- _THE TASK_
Once you find the line below that has "This screenshot has width=474, height=453.", output it and every line after it exactly, stopping after the line that has "This screenshot has width=422, height=868.", with no pictures.

- _DATASET ENTRIES_
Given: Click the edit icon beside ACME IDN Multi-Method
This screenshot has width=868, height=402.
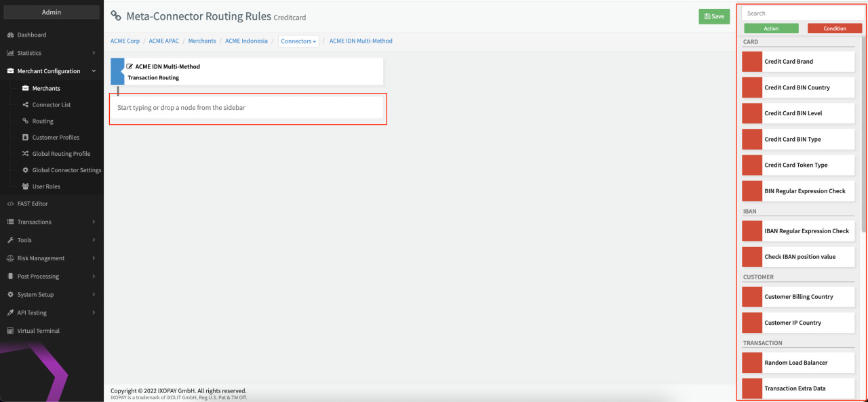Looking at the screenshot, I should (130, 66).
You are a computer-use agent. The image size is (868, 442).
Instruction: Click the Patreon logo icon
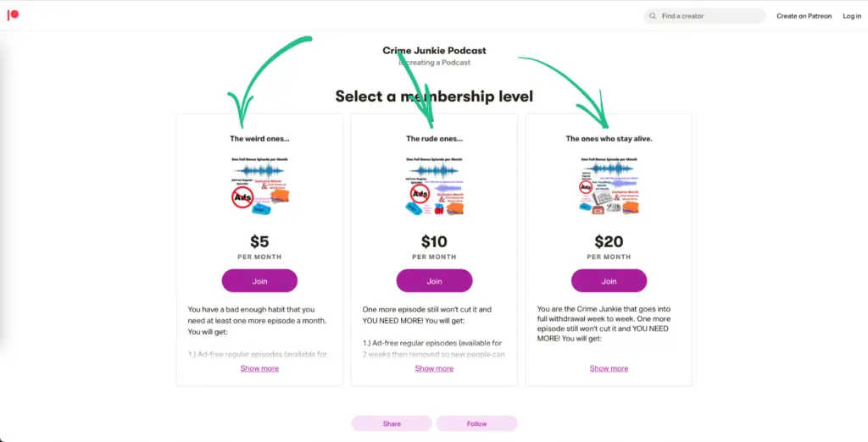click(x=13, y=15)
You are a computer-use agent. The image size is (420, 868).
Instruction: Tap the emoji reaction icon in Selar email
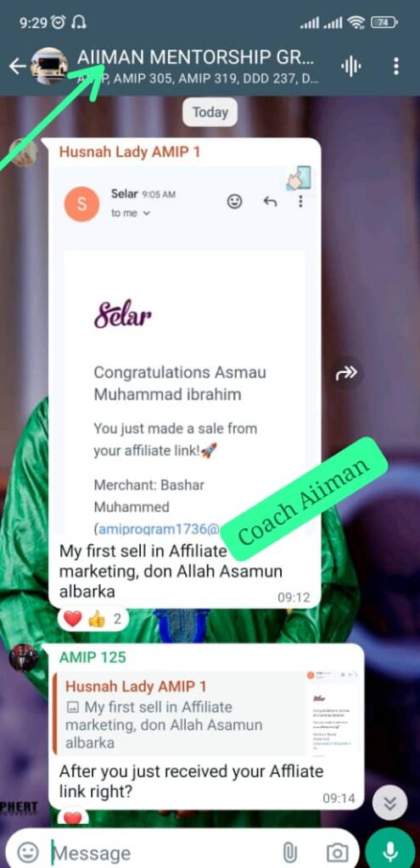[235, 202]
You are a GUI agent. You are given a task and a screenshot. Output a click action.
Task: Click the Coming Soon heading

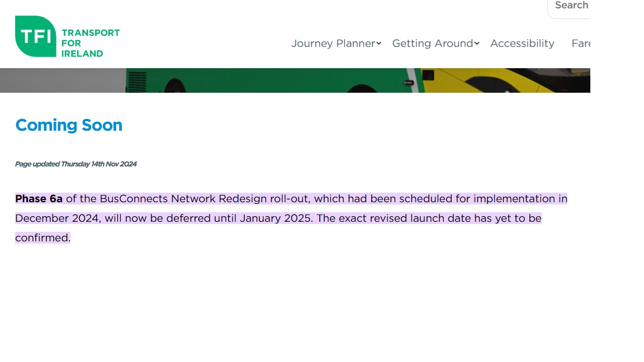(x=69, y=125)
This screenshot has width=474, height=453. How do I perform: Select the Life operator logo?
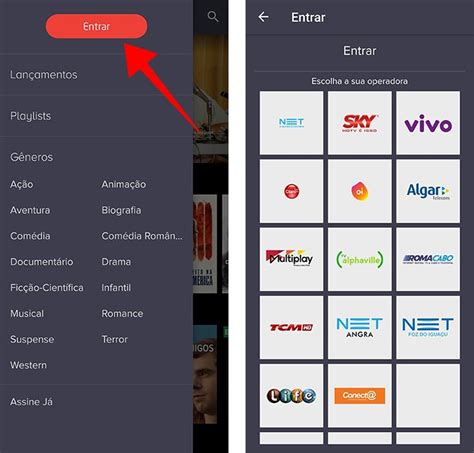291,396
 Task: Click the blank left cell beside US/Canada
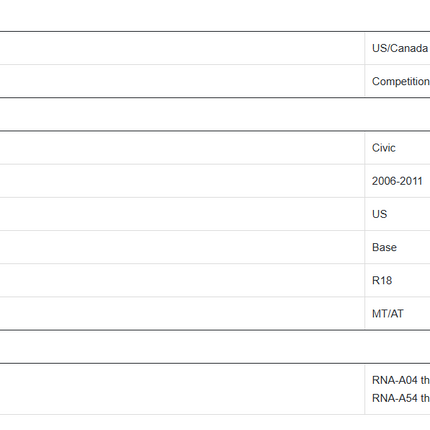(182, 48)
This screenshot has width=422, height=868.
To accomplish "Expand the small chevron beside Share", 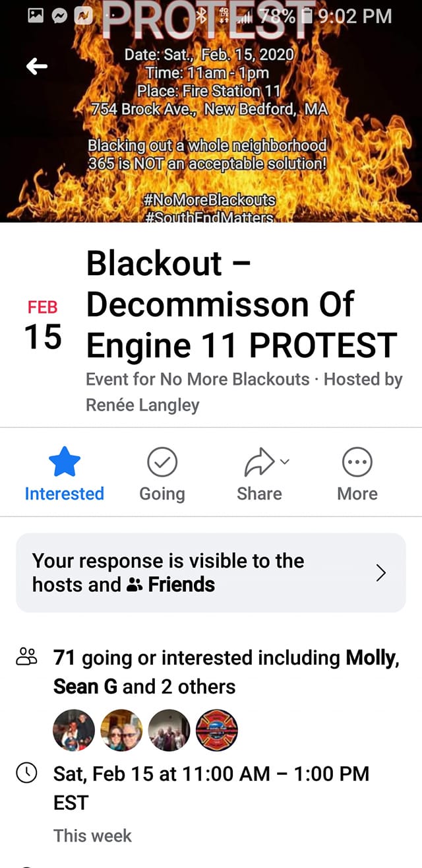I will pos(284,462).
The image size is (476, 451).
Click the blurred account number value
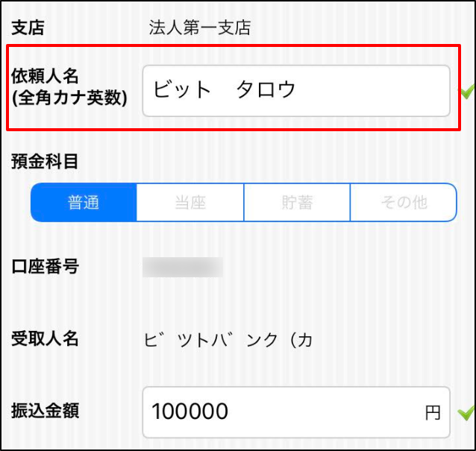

- _RESPONSE TO THIS EXERCISE_
This screenshot has width=474, height=453. How do I perform: Select the Life operator logo?
291,396
 Task: Click the blank left cell beside US/Canada
(182, 48)
This screenshot has width=422, height=868.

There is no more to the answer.